Robert mengatakan apabila pemerintah selesai bicara soal status, maka bisa bicara ihwal hak keuangan. Menurut dia, apabila pemerintah membayar tujangan hari raya pada honorer, artinya ada pengakuan terhadap mereka. Sementara di sisi lain, pemerintah tak mengaku honorer adalah bagian dari ASN.
Kedua, ia mengingatkan, pada praktiknya, honorer dibayar melekat pada kegiatannya. Ia mencontohkan, honor untuk pramubakti dan satpam dibayar berdasarkan kegiatannya.
"Kalau honorer dapat THR, bahasanya apa? Karena selama ini, honorer dapat uang dari kegiatan," kata dia.
Ketiga, ia mempertanyakan, apakah daerah mempunyai uang membayar tenaga honorer? Ia mengingatkan jangan berpikir semua daerah mempunyai kapasitas keuangan yang besar.
Terkait kebijakan pemberian THR bagi honorer pusat, Robert menilai hal itu hanya mengacaukan polemik THR dan tunjangan saja. Selain itu, menurut dia, hal itu menjadi bentuk deskriminasi antara honorer pusat dan daerah.

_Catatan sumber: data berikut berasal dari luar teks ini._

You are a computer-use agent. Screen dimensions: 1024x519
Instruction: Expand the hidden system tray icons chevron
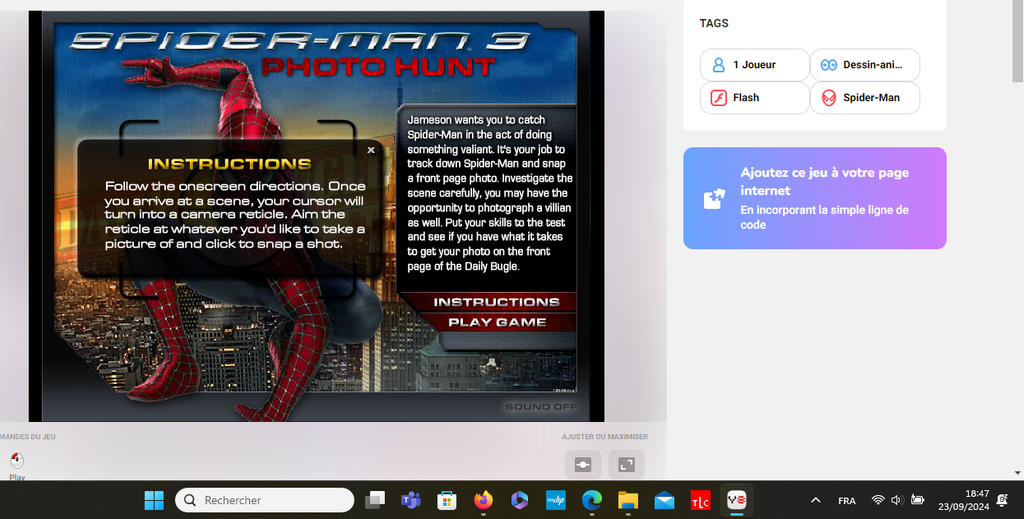816,500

Ia beranggarap, dari sisi logika anggaran, kebijakan itu tidak benar. Ia menegaskan, selama ini honor melekat pada kegiatan.

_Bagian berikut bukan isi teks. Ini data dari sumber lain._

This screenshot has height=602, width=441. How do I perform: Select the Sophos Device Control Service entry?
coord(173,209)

"Tidak ada mata anggaran honorer di APBN atau APBD. Mereka sub dari suatu kegiatan," tutur Robert.
Sebelumnya, Kementerian Dalam Negeri (Kemendagri) mengingatkan pemerintah daerah untuk tidak membayarkan tunjangan hari raya (THR) kepada pegawai honorer. Ini karena dasar hukumnya tidak cukup.
Direktur Jenderal (Dirjen) Bina Keuangan Daerah Kemendagri Syarifuddin mengungkapkan bahwa ada beberapa pemda yang meminta izin kementerian untuk memberikan THR pada honorer.
"Saya tidak berani (mengizinkan) walaupun ada daerah yang minta izin bayar honorer. Jadi, di sisi lain ada pemda yang ingin lebih dari itu pengeluarannya. Untuk honorer," ungkap Syarifuddin kepada Republika.co.id, Selasa (5/6).
Ia menjelaskan, seluruh transaksi keuangan yang terdapat dalam anggaran pendapatan dan belanja daerah (APBD) memiliki payung hukum. Hal ini tidak berlaku untuk pemberian THR kepada pegawai honorer daerah sehingga ia menegaskan agar pemda tidak melakukannya.
"Kami Kemendagri selaku pembina keuangan daerah perlu mengembalikan ke normanya. Ada dasar hukumnya? Kalau dasar hukum tidak cukup, ya jangan. Berkaitan dengan honorer ini belum cukup payung hukumnya untuk dilakukan pengeluaran dalam APBD," katanya.